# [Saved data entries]
• • • •
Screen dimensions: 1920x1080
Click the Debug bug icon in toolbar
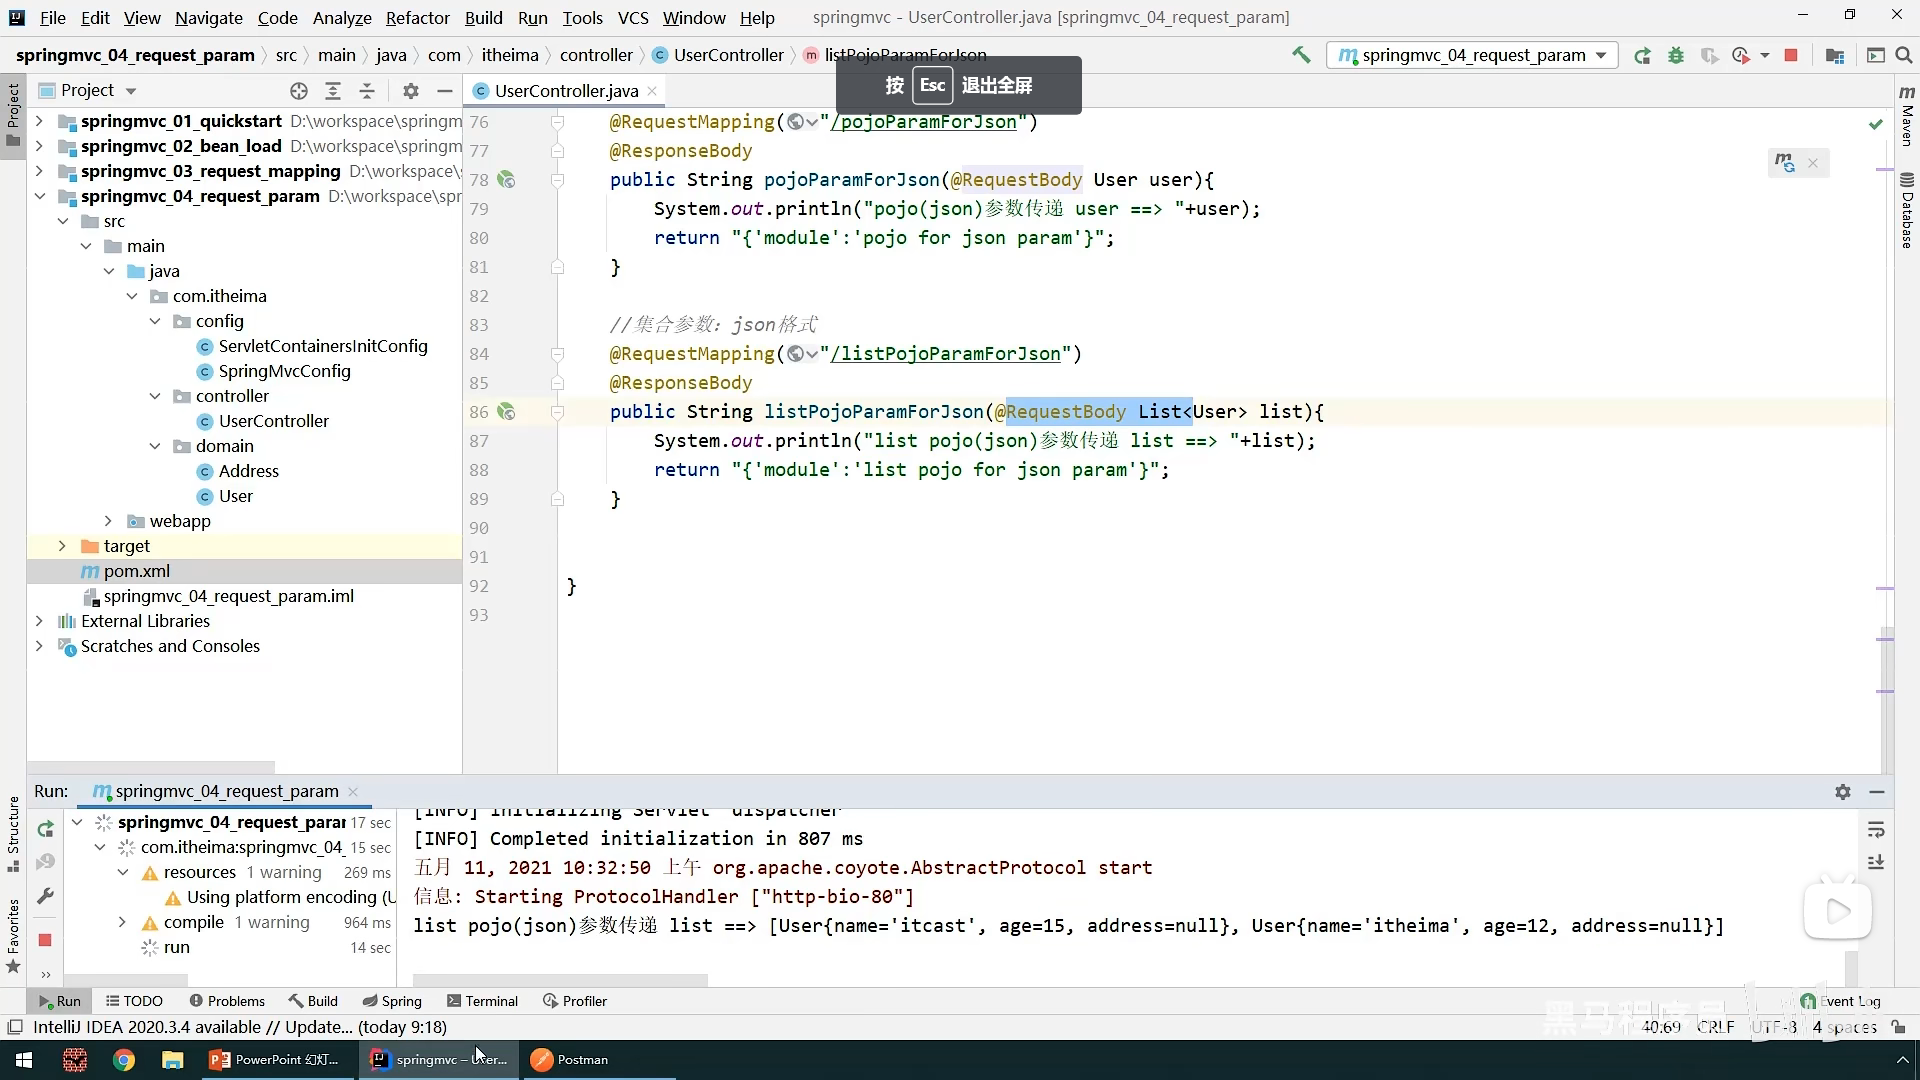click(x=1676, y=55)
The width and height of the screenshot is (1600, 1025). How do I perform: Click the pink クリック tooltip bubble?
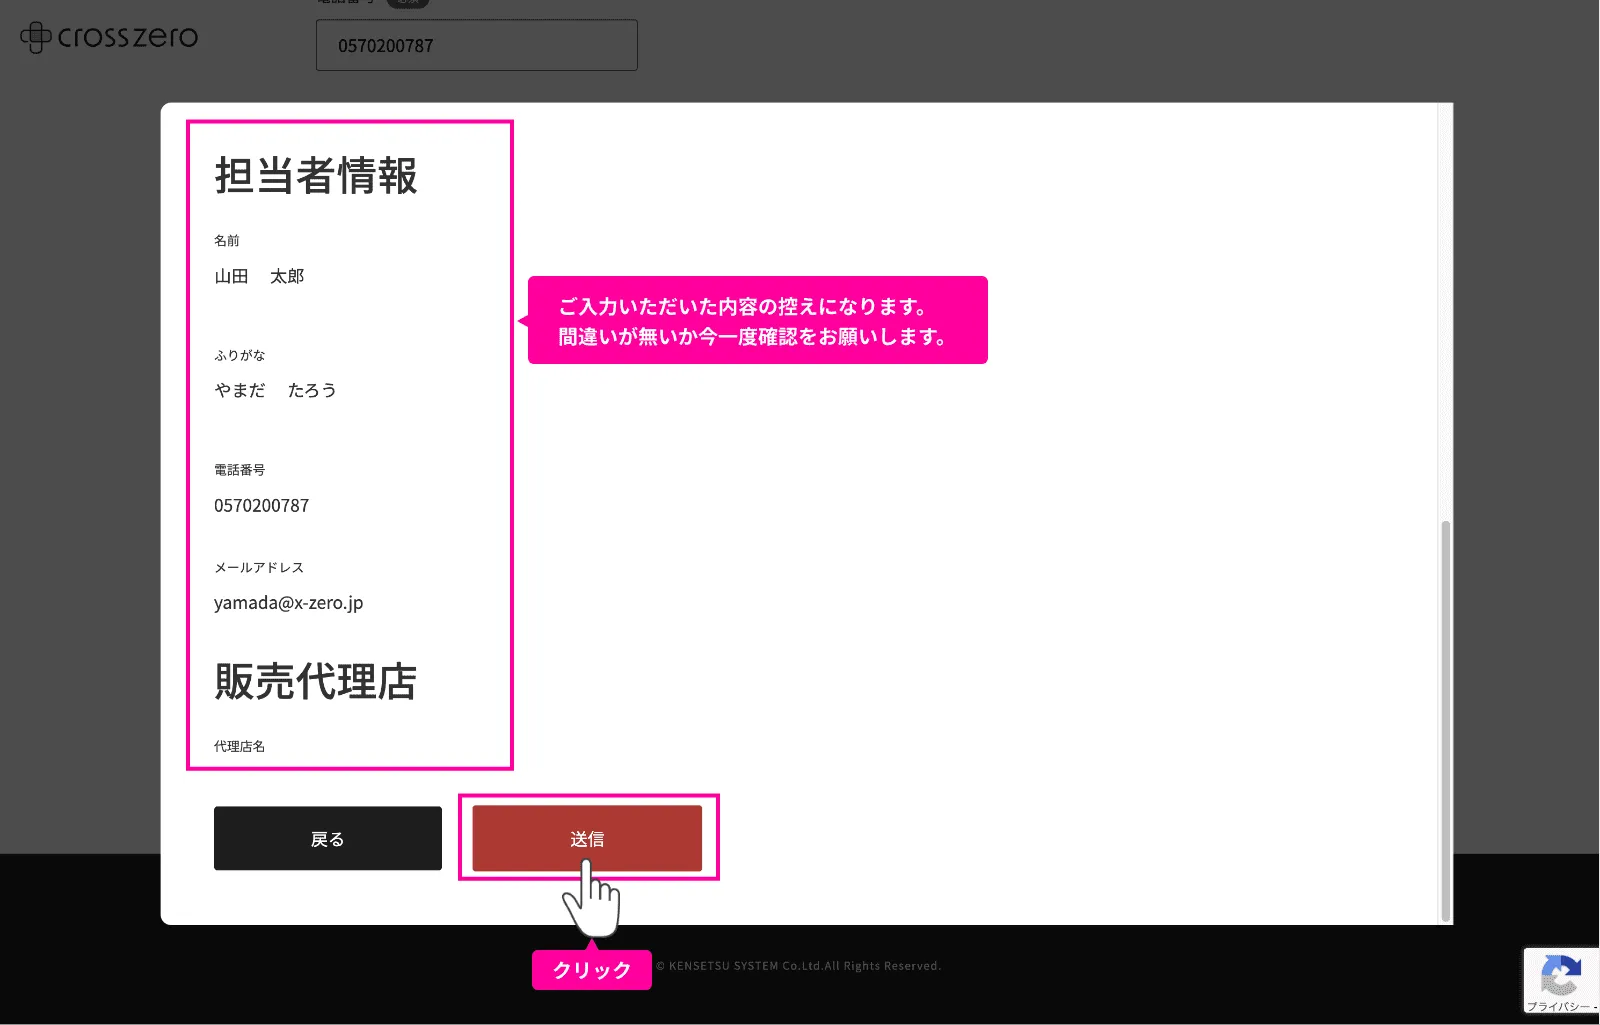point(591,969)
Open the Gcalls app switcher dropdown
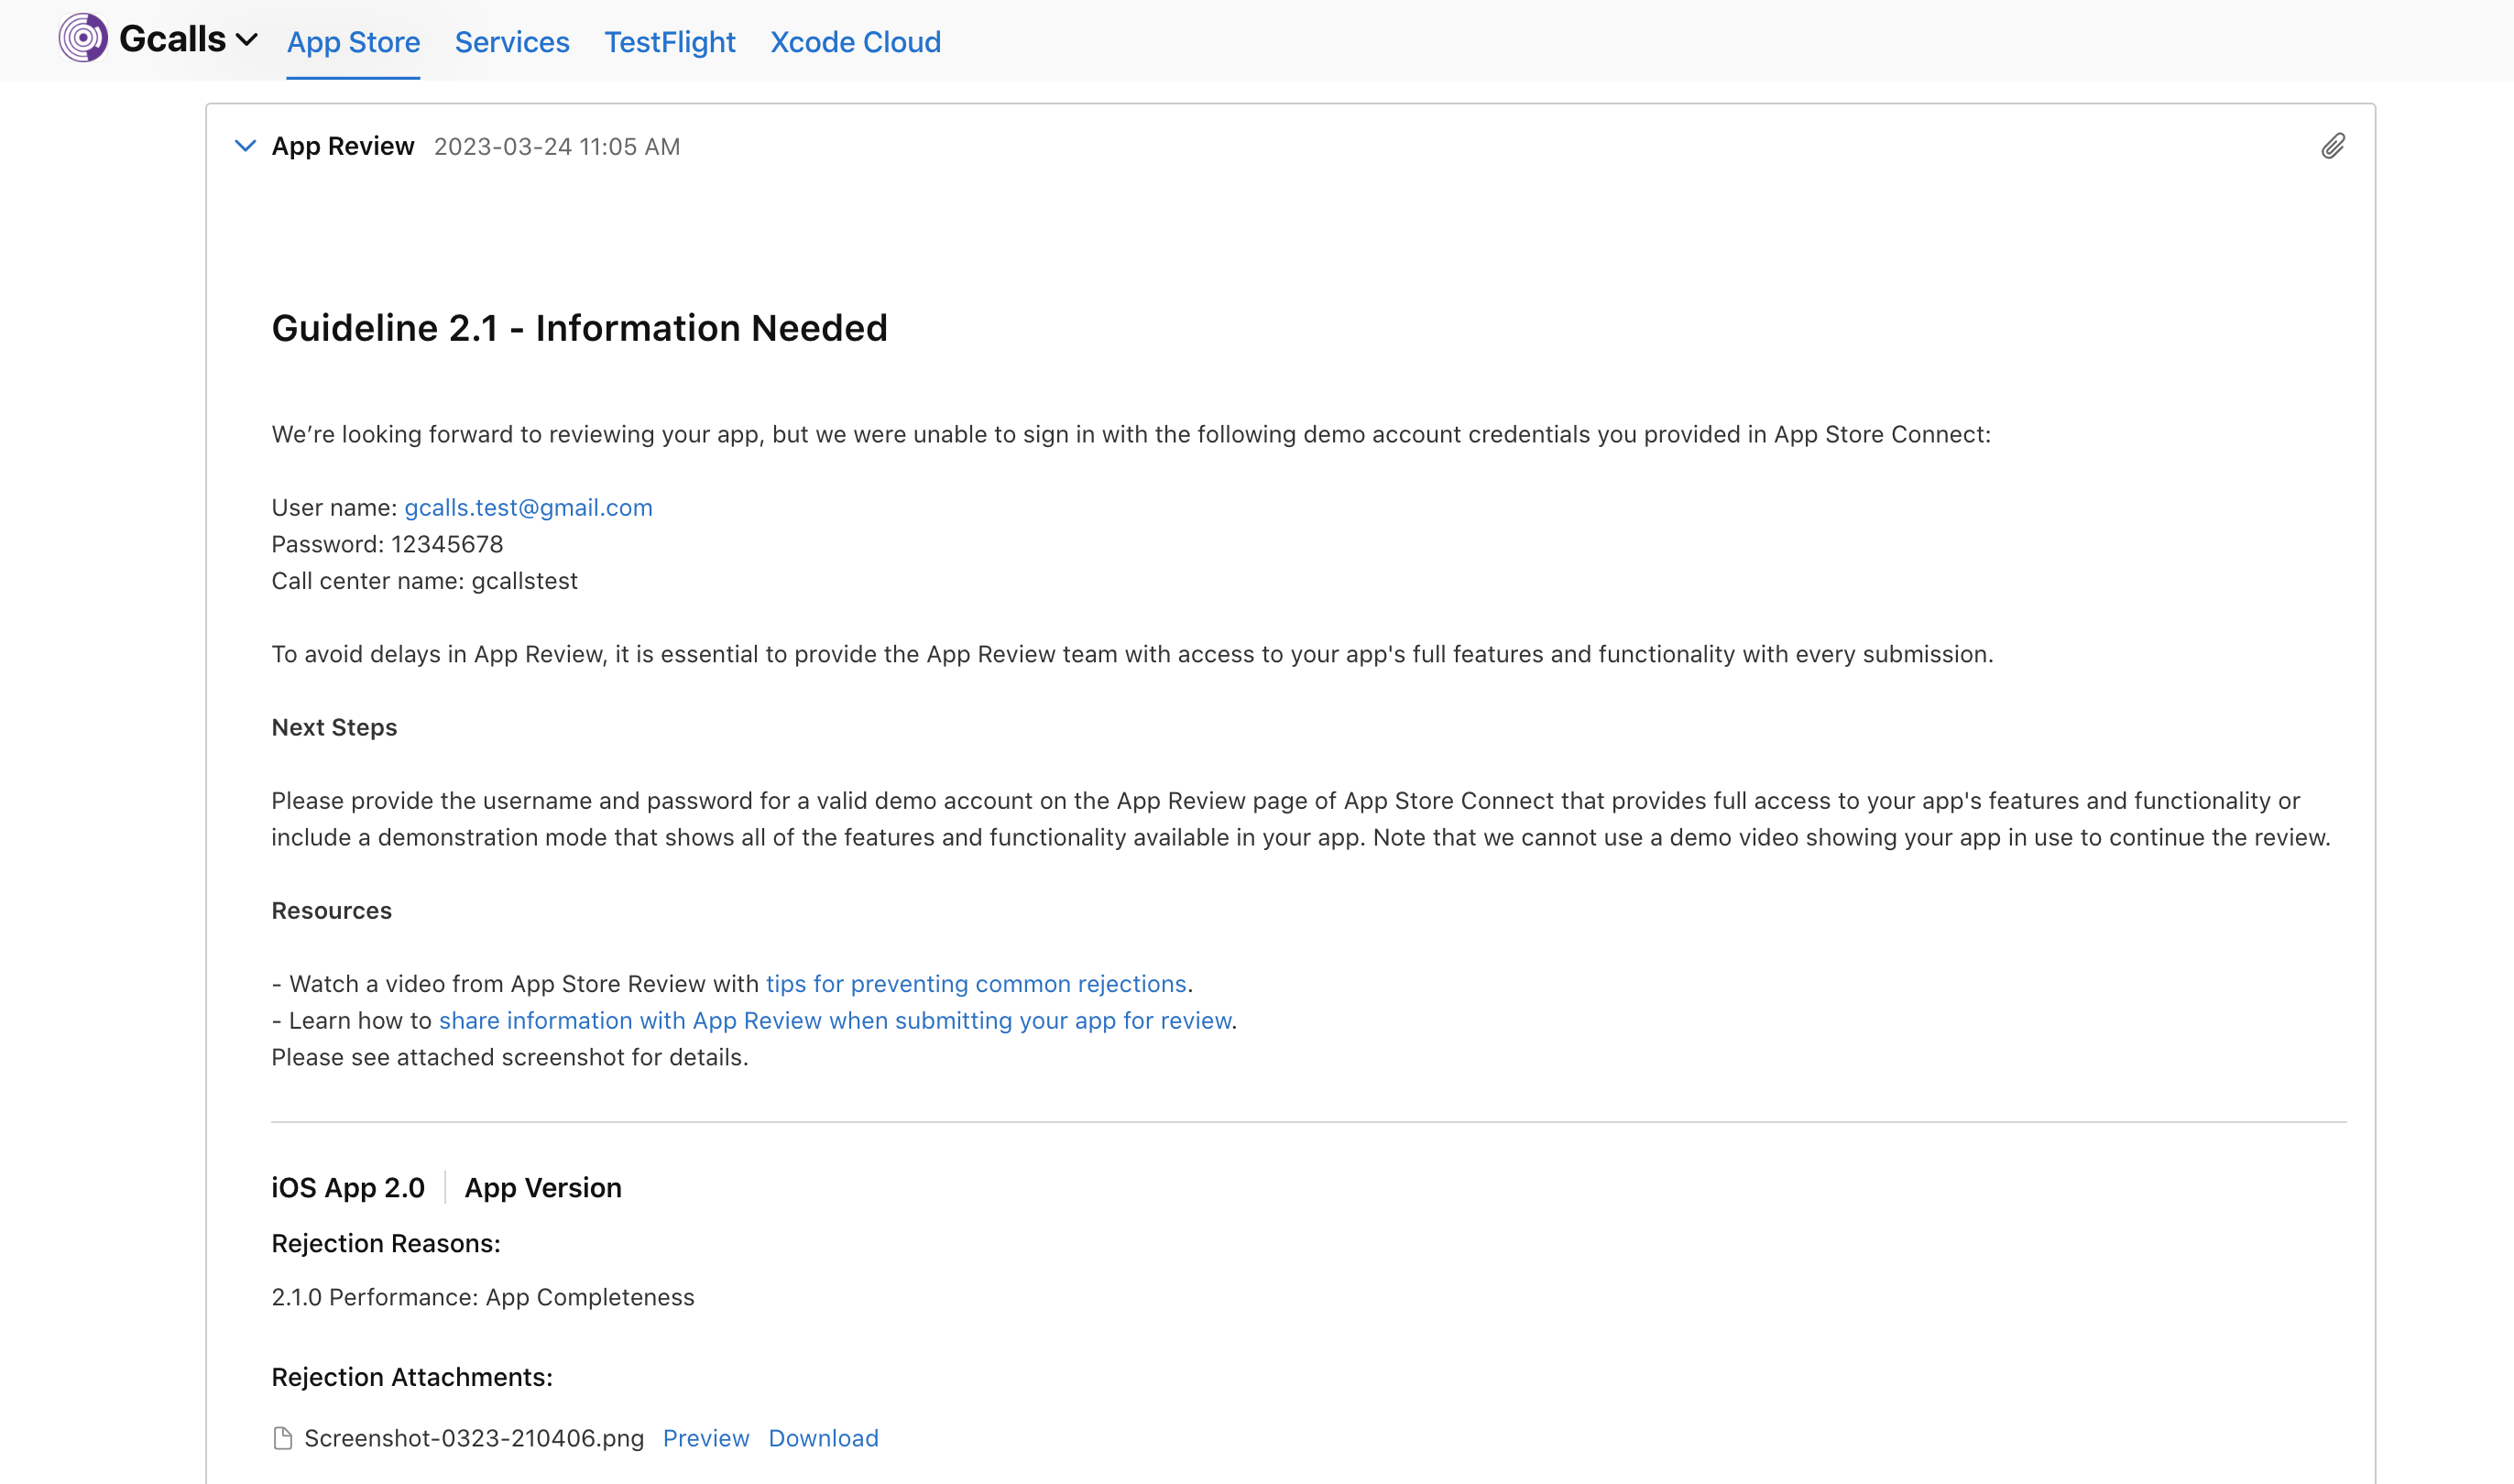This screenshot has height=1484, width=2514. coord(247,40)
• • • •
# [Work to complete]
Please return, exactly and with pictures omitted, the lines from the line holding "Click the Debug bug icon in toolbar" through the end of the data above, inclusive.

# [Answer space]
Click the Debug bug icon in toolbar
click(x=1676, y=55)
The width and height of the screenshot is (1600, 1025). How do I perform: Click the pink クリック tooltip bubble?
point(591,969)
Open the Gcalls app switcher dropdown
This screenshot has height=1484, width=2514. coord(247,40)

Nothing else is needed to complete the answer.